◆ Task details ◆
Copy every line of the following data that includes the string "screenshot".

◆ Exercise input ◆

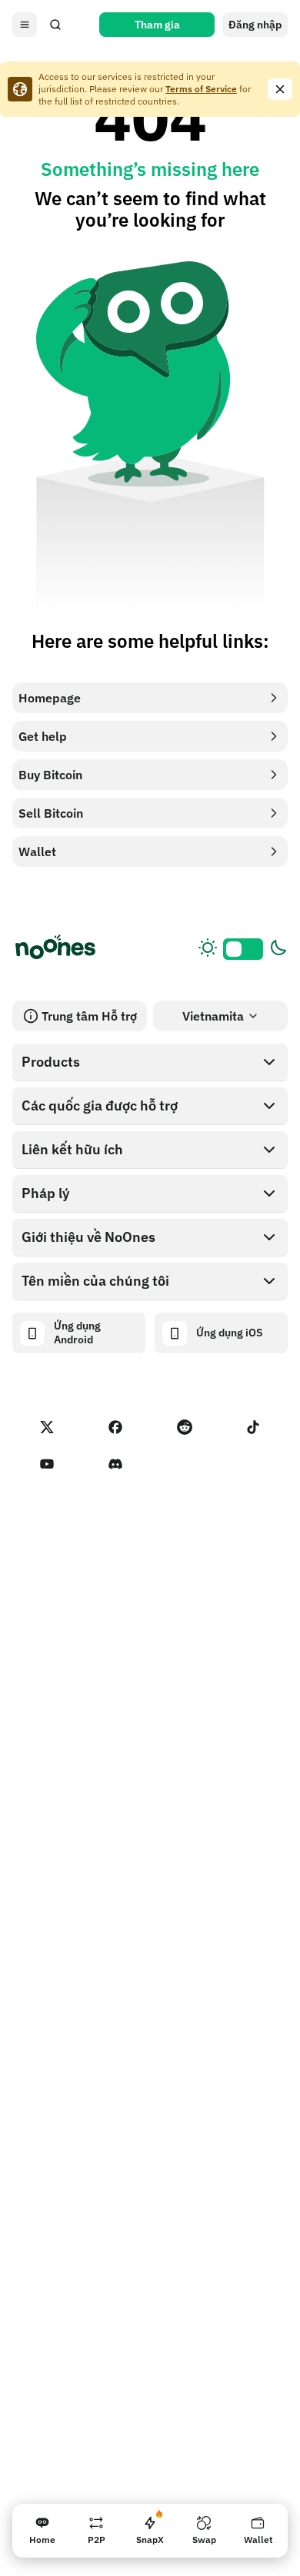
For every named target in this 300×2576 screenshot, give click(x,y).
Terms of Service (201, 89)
* * *
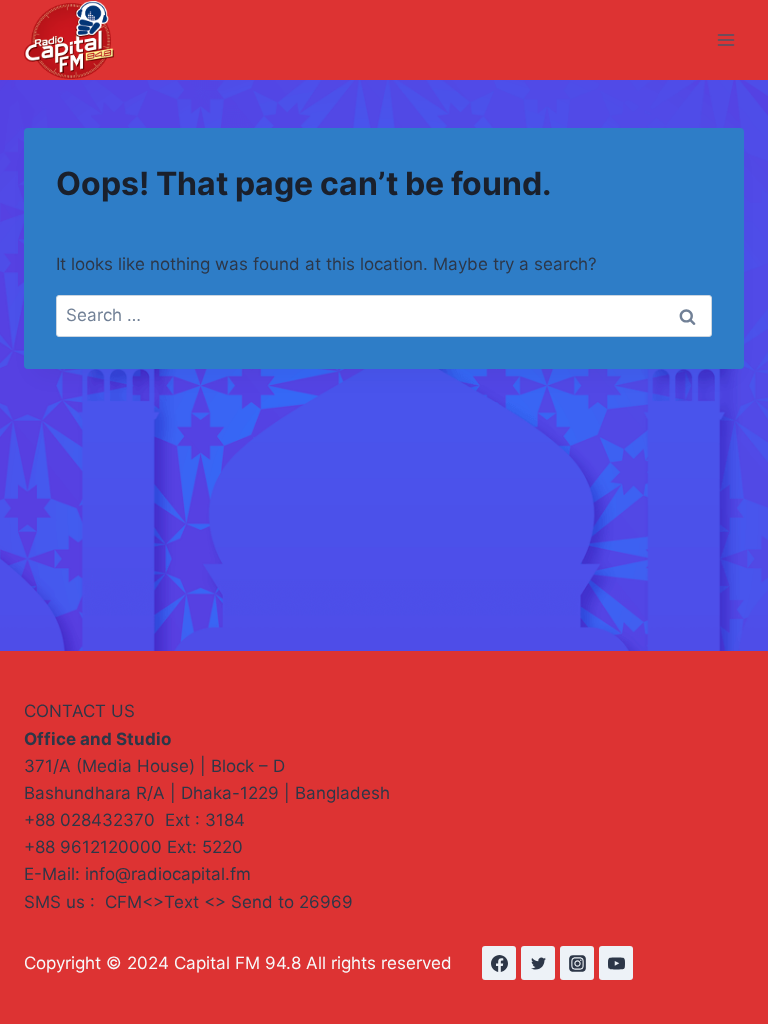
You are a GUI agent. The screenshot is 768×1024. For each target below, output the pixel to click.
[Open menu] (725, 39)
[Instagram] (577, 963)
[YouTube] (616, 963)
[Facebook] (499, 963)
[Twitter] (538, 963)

◆ Solution for this problem ◆
For every named target in this 300×2576 screenshot, give click(x,y).
You are a GUI agent. The screenshot is 768×1024. For each target below, output the pixel to click.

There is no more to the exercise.